The 2017–18 Mid-American Conference women's basketball season began with practices in October 2017, followed by the start of the 2017–18 NCAA Division I women's basketball season in November. Conference play began in January 2018 and concluded in March 2018. Central Michigan won its second straight regular season title with a record of 17–1 by one game over Buffalo. Tinara Moore of Central Michigan was named MAC player of the year.
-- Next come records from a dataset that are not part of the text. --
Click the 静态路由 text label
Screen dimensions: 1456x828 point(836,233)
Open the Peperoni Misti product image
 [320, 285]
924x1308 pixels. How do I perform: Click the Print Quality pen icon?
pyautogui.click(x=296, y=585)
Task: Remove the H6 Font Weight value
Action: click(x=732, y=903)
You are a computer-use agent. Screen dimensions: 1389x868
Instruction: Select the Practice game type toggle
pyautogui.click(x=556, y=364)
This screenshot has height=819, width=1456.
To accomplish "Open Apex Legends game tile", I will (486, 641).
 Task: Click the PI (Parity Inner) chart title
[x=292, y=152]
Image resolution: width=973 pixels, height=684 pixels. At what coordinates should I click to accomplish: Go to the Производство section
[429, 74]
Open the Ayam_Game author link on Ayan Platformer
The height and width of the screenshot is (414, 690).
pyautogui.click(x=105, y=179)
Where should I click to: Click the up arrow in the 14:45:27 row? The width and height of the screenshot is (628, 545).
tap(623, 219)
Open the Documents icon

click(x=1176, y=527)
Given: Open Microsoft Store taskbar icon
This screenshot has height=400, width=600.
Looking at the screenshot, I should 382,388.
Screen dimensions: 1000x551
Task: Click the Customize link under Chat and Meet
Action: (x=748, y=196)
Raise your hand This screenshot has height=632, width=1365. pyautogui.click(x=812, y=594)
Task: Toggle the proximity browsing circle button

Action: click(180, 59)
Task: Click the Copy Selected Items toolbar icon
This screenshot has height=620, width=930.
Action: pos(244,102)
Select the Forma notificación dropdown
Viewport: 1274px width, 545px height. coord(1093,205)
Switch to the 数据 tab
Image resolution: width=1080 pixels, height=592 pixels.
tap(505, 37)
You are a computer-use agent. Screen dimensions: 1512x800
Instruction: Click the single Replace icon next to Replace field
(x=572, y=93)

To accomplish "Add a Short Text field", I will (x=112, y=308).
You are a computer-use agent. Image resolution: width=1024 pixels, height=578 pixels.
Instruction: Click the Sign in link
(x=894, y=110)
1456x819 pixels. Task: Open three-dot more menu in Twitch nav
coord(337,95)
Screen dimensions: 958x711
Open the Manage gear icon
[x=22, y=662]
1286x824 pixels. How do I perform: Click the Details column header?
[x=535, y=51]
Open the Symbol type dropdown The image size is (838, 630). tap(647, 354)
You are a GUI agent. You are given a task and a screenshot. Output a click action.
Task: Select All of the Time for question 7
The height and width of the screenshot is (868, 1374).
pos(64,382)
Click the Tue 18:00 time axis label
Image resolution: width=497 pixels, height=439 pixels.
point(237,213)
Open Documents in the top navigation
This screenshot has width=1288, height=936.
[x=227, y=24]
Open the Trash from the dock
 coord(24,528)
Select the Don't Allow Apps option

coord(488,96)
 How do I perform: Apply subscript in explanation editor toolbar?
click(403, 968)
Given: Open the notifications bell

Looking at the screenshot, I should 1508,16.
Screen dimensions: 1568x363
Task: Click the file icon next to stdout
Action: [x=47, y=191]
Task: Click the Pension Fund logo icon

Top-seeded Central Michigan won the MAC tournament by beating Buffalo 96–91 in the final. Buffalo was given an at large bid as the 11th seed in the Albany Region of the NCAA tournament where they scored wins over #19 South Florida 101–79 and #11 Florida State 86–65 before losing to second seeded #7 South Carolina in the Sweet Sixteen. Central Michigan also reached the Sweet Sixteen in the Spokane Region after defeating #24 LSU 78–69 and #10 Ohio State 95–78. They were knocked out by #6 Oregon. Ball State, Miami, and Toledo all qualified for the WNIT.

Preseason awards
The preseason coaches' poll and league awards were announced by the league office on October 25, 2017.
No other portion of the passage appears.